Völlig grandios, völlig verrückt. Was erwartet man sich von einem Genie wie Mike Patton, wenn er mit Dave Lombardo (Slayer!!!!!), Buzz Osbourne von den Melvins und Trevor Dunn von Mr. Bungle arbeitet? Experimentelle Musik, Cineasmus, Klangwahnsinn. Abgedreht, schwer, genial. Patton bleibt großartig. Hier ein Slayer-Medley. Eines, wo Slayer den Hut ziehen würden und Patton den Vogel zeigen.


Chickenfoot

Sammy Hagar und Michael Anthony von Van Halen, Gitarrenvirtuose Joe Satriani und Red Hot Chili Peppers Drummer und Will Ferell-Lookalike Chad Smith. Das Ganze ist dann schon eher klassischer Rock, und wenn man das und v.a. Sammy Hagars Vocals nicht mag, wird’s nicht gefallen. Sonst ist es schon okay, hier nachzusehen. Macht den Buben Spaß, etwas zu austoben und kommt auch ganz gut an. Die tollste Supergroup ist das nicht, dennoch.


A Perfect Circle

Auch wenn sich  Maynard James Keenan ankotzen würde bei dem Namen: „A Perfect Circle“, verdienen sie den Namen Supergroup. Vor allem, weil die Musik auch super ist, und nicht so auf Spaßprojekt. Viele Supergroups hören sich ja nach einem Skikursausflüg für Rockstars an, A Perfect Circle hingegen nach grandioser Klangkunst. Das Line-Up durchlief einige Wechsel, aber alle Teilnehmer waren dem Terminus Supergroup würdig: Maynard James Keenan von Tool. James Iha von den Smashing Pumpkins. Josh Freese, Devo, The Vandals, Dweezil Zappa und Sessiondrummer bei Gott und der Welt. Früher dabei: Danny Lohner von den Nine Inch Nails. Jordie White, damals als „Twiggy Ramirez“ bei Marilyn Manson. Et cetera. Ganz tolle Band.

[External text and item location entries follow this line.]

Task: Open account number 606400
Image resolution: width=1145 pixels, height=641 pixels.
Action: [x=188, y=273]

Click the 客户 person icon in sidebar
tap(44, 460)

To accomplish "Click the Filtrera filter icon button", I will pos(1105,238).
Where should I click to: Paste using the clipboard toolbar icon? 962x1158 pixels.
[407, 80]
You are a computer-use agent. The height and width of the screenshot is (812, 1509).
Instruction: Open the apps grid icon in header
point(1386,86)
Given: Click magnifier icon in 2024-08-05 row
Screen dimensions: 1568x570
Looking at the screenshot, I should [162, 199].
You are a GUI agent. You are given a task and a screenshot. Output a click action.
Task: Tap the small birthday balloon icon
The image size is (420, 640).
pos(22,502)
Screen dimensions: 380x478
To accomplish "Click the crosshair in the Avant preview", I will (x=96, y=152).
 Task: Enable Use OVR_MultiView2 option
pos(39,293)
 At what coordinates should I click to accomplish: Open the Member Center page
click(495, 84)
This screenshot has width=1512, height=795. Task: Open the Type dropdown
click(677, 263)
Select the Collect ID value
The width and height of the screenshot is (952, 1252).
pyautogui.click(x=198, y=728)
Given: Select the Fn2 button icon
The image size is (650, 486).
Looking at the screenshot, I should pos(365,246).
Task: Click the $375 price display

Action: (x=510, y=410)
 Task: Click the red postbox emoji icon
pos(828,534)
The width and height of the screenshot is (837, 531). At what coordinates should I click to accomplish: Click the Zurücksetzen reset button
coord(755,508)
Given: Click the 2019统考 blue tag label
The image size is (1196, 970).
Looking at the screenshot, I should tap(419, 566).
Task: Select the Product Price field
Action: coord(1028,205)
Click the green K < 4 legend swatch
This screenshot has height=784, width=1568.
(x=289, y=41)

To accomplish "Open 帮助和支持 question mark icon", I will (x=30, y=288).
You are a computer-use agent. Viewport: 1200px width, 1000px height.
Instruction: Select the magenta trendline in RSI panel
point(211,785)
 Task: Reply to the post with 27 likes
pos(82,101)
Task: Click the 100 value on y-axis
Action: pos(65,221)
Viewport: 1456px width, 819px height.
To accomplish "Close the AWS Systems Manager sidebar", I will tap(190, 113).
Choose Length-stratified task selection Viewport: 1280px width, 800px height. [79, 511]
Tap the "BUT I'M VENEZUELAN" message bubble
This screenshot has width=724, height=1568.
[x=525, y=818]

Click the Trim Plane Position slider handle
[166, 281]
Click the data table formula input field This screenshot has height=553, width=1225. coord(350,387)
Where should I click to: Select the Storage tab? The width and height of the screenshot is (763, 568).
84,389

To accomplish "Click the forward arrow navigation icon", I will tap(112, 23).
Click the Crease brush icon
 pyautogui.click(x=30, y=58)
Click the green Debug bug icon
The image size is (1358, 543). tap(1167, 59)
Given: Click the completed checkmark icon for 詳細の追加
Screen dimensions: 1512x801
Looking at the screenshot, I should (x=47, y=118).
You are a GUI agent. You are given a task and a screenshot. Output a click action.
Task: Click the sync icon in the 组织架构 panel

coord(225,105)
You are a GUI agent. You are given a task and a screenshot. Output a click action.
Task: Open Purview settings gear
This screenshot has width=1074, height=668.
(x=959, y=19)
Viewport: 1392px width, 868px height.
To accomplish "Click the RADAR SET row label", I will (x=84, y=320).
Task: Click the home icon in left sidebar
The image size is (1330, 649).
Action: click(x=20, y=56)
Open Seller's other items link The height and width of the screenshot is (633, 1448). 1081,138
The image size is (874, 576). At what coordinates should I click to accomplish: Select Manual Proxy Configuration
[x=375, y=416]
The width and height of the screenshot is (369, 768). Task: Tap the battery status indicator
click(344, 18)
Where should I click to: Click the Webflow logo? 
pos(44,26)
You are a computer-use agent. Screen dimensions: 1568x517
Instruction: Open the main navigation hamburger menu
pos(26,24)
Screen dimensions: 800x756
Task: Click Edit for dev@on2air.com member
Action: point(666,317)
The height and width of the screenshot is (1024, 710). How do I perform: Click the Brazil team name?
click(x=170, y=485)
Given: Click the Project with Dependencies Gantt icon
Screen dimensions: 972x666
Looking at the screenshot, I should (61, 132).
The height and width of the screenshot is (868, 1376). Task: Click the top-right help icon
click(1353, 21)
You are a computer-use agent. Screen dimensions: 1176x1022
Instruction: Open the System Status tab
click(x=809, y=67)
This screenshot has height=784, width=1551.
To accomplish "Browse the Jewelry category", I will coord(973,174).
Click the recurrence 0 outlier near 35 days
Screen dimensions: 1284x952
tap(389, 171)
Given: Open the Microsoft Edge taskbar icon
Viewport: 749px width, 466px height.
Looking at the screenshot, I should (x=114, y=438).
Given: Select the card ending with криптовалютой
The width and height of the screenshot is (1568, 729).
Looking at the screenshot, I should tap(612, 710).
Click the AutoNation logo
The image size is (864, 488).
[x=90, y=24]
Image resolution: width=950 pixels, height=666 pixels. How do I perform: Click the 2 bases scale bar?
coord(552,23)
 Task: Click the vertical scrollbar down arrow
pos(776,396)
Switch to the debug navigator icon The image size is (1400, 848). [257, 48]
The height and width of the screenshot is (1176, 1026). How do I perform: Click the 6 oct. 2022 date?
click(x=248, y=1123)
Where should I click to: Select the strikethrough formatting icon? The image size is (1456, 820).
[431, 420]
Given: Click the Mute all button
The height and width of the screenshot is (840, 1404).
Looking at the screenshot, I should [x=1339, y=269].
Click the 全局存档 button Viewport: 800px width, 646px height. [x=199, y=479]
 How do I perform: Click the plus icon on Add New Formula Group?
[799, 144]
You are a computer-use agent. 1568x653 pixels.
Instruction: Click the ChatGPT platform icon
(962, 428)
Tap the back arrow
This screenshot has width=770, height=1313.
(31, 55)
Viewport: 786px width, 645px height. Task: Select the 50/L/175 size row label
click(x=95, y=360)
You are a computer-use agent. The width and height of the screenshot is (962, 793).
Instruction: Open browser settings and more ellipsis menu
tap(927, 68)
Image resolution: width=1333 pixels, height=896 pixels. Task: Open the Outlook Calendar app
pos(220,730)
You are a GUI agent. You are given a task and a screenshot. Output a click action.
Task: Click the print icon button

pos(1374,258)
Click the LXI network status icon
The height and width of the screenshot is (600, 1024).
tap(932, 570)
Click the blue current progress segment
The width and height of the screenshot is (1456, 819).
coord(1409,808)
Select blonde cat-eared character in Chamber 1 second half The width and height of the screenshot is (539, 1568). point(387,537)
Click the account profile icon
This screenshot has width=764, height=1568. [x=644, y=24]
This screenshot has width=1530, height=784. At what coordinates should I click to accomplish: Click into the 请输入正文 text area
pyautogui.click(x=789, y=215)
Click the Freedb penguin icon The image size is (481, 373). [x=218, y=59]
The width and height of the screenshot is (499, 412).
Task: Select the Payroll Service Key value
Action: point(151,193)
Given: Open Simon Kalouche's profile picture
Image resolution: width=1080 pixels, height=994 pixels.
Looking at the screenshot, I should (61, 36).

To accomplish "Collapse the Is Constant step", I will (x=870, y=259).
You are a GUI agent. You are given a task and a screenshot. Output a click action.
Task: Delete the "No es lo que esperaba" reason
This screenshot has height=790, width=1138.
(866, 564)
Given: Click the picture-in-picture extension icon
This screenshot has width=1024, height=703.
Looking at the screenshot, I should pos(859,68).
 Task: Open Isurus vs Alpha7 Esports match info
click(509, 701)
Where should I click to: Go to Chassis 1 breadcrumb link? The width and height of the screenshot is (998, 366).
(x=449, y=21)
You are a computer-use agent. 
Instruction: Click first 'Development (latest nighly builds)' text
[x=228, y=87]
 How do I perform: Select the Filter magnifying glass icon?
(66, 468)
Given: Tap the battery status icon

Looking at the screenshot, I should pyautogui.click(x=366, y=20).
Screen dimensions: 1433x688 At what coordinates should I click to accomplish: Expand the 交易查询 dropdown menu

Aus Platzgründen hier noch weitere Supergroups quer durch die Jahrzehnte:

Dirty Mac (kleine Kaliber wie Lennon, Clapton, Mitch Mitchell vom Hendrix Experience und Keith Richards. Allerdings keine Platte nur zwei Fernsehsessions).
Crosby, Stills, Nash & Young
Audioslave (Rage Against The Machine ohne Zach Della Rocha dafür mit Chris Cornell. Gut, aber nicht mindblowing).
Cream (uhm, Clapton/Jack Bruce/Ginger Baker. Durchaus Supergroup)
Velvet Revolver (Slash, Duff McKagan und Matt Sorum von Guns’n’Roses mit Scott Weiland von den Stone Temple Pilots. War okay, nix gegen Guns’n’fucking Roses dennoch).
und die aktuellste: Fahrenkrog/Anders. Alles Schlimme an den 80er Jahren geballt in gebotoxter Altmänner-Form. Wohl bekomms!